The commission and the Competition Tribunal concluded that merging ownership of the Mediclinic Potchefstroom, Wilmed Park and Sunningdale hospitals would likely lead to a substantial lessening of competition in the relevant market.
This historic judgment, written by Chief Justice Mogoeng Mogoeng, was handed down by Justice Majiedt, effectively setting aside the CAC judgment and order.
The commission notes that the tariffs of the three implicated hospitals would increase significantly as a result of the merger, in respect of both insured and uninsured patients.
However, the commission also notes that uninsured patients, an important and significant group, do not have the benefit of a medical aid scheme negotiating on their behalf.
In this regard, the commission says such groups are vulnerable considering consumer welfare and the importance of private healthcare in South Africa.
The commission says that, if the merger was approved, lower tariffs provided to uninsured patients at the MMHS hospitals would fall away and that the proposed merger would significantly affect the uninsured patients by limiting their ability to negotiate and switch to cheaper hospitals in the form of the MMHS hospitals.
The commission says the ConCourt judgment essentially answered the question as to whether the CAC, in law, was correct in interfering as it did with the findings of, and remedy given by the tribunal, to prohibit a merger in the private healthcare services sector.

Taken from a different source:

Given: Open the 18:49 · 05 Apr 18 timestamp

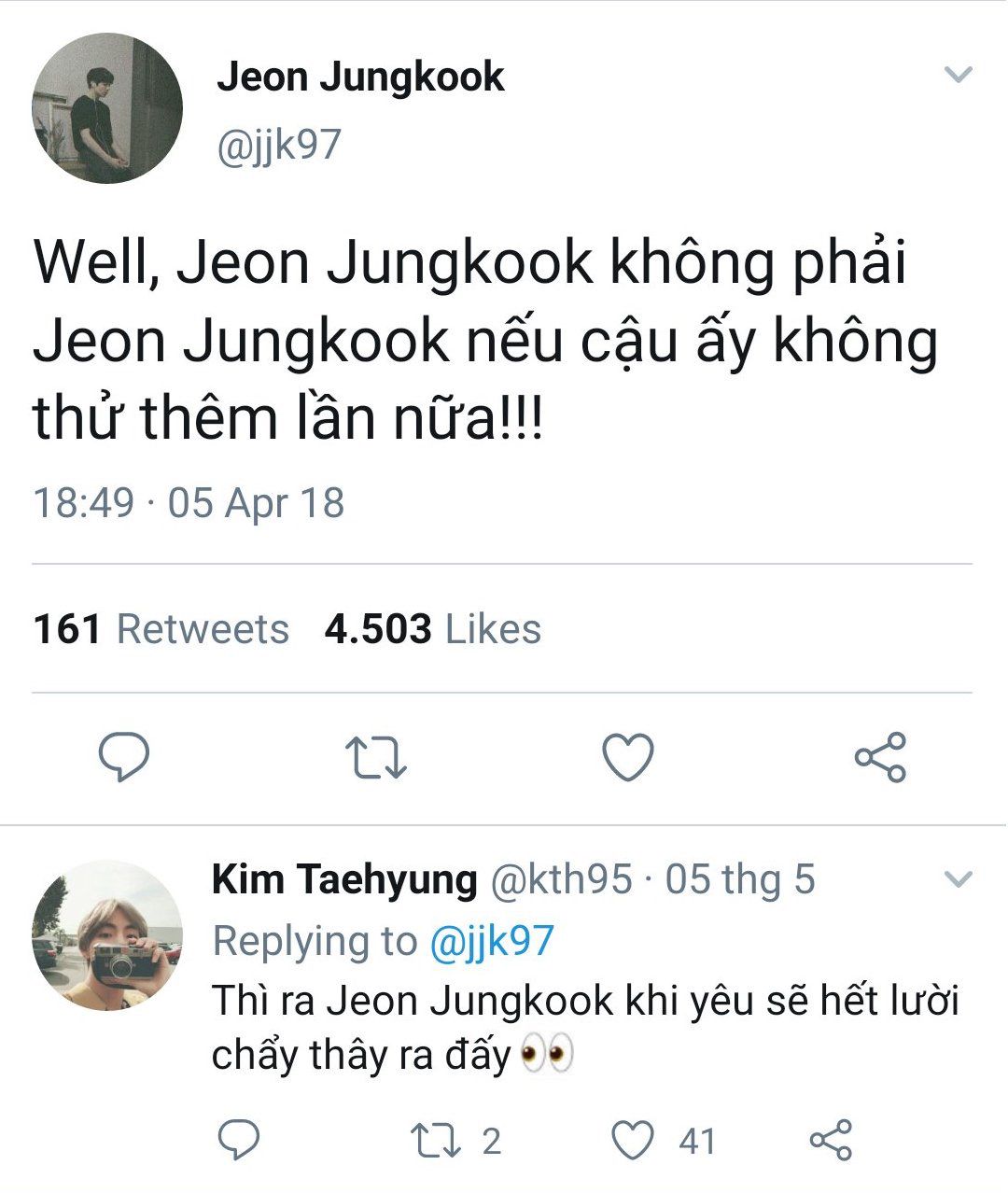Looking at the screenshot, I should click(189, 503).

It also affirmed the capability of the tribunal in analysing matters that require economic expertise.
Going forward, the commission has sought leave to appeal to the ConCourt against the decision of the CAC, to determine among other issues whether the CAC had regard to the relevant provisions of the Constitution and Competition Act, and acted in line with them.

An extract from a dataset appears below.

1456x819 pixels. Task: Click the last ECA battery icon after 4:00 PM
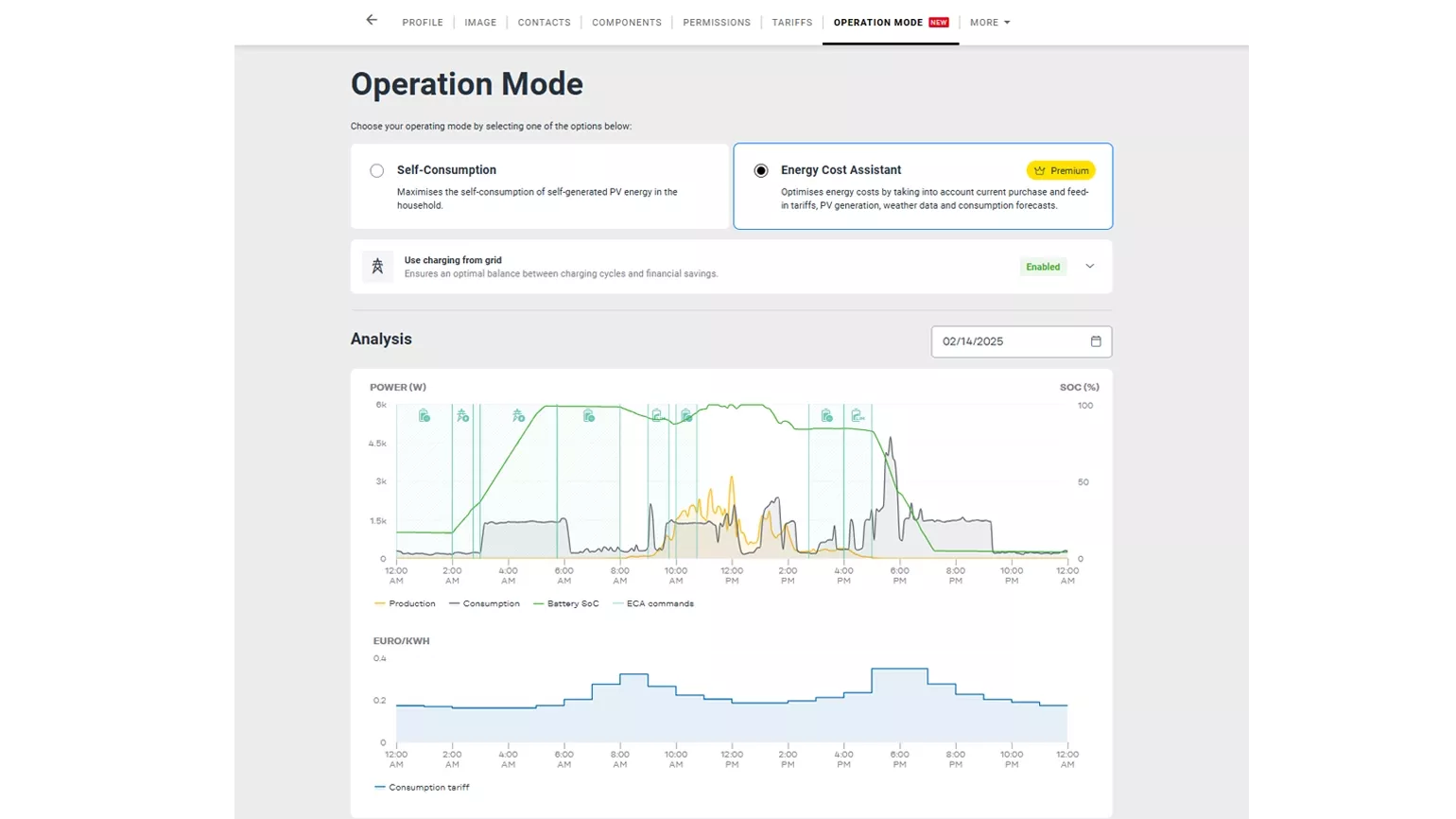click(x=858, y=416)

This also pertains to whether the CAC paid proper attention to the preamble, purpose and relevant provisions of the Act, high costs in the private healthcare sector, the impact that the merger was likely to have on consumers within the context of considerations of public interest, if the merger was likely to substantially prevent or lessen competition, and the remedy proposed by the tribunal.
Bonakele says the judgment “unequivocally and emphatically vindicates” the commission on two important principles – firstly, the centrality of the Bill of Rights in the interpretation of the Competition Act and, secondly, the principle of deference to the economic expertise of the Competition Tribunal.
“It will certainly pave the way for the commission’s constitutional approach to other areas of competition law, including excessive pricing,” says Bonakele.
He adds that, more importantly, the judgment guarantees choice to the affected uninsured patients who may now be able to negotiate lower tariffs and switch to cheaper hospitals in the form of target hospitals.